Mr. Foster had many ideas for making it even more beautiful, and available for Public enjoyment. The spring was cleaned out and deepened, and then a rock walled fountain was built, with the water flowing out from a spout about three feet above the ground. This was before the day of bottled water in Ventura and many people came to the spring with five gallon containers to get the water from the spring.

The so called Island was cleared of under brush and made reliable for campers, and for a number of years many local Venturans took advantage of it and used it for camping in the summer time, some spending their vacations there with their children.

Each summer we would build a dam across the river just below where the two streams came together to make a swimming hole for users of the Park. Everything was free to the Public, and was to remain that way. These were the plans of Mr. Foster, which I carried out with the help of our Park employees.

Seaside Park had been only a mile race track with a grandstand when the Fosters bought it and gave it to the County. It had been surrounded by a tight, six foot high board fence and there were stalls for the horses. Otherwise it was open space with no other improvements. Before the Forestry Commission was formed, Mr. Foster had had a windbreak planted along the ocean side, because of the cold west wind from the ocean. The young trees, cypress and eucalyptus trees had been planted thickly in a space about thirty feet wide. They were protected from the wind by the stalls and the high board fence. When I became Forester these trees were higher than the fence, and we could now begin the real improvement of the Park.

Mr.

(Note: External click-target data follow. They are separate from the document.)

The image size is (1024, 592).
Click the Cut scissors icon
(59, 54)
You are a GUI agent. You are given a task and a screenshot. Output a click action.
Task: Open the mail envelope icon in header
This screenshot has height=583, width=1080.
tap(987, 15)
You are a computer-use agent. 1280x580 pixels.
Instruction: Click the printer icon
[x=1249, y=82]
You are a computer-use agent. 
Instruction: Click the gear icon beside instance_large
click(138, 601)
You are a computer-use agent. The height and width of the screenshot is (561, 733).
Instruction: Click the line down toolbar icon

Foster had known John McLaren who had developed San Francisco's Golden Gate Park. Mr. Foster's idea for the Park was to make it a miniature of Golden Gate Park. At his suggestion I sent to San Francisco for a book on Park planning and development. Many varieties of trees and shrubbery were planted which would stand the salt air from the ocean. Instead of the mile race track, a half mile race track was built in the center, and the infield planted to a bermuda grass lawn. Many trees were planted and blue grass lawns, places for picnics on the lawns and among the trees. Tennis courts were established. By the time that I remained as County Forester in 1919 we were well on the way of making Mr. Foster's dream of a miniature Golden Gate Park a reality.

(Look at it today after it was eventually turned over to the State by the County. The trees that we planted have been bulldozed out. In their place are a lot of County Fair buildings, empty for most of the year. If Mr. Foster could see it today I am sure that he would regret ever having given it to the County. What it is now was nothing like what he wanted it to be. Everything which we planned and did is gone. I too had been enthusiastic about carrying out his plans for the parks and for planting the Highway trees. Today there is little to show for what had been done). Only one row of Palms remains today.

In the meantime, all of our intentions of planting trees along the State Highway and County roads were being carried on under the Forestry Commission. In 1955 when Jack Morrison and I had organized the Ventura County Historical Society and I became the first President, we had a Pioneer Picnic. A. C. Hardison of Santa Paula was the only one of the original Forestry Commission still living. He came to the picnic although the year before I had attended the celebration of his 90th birthday.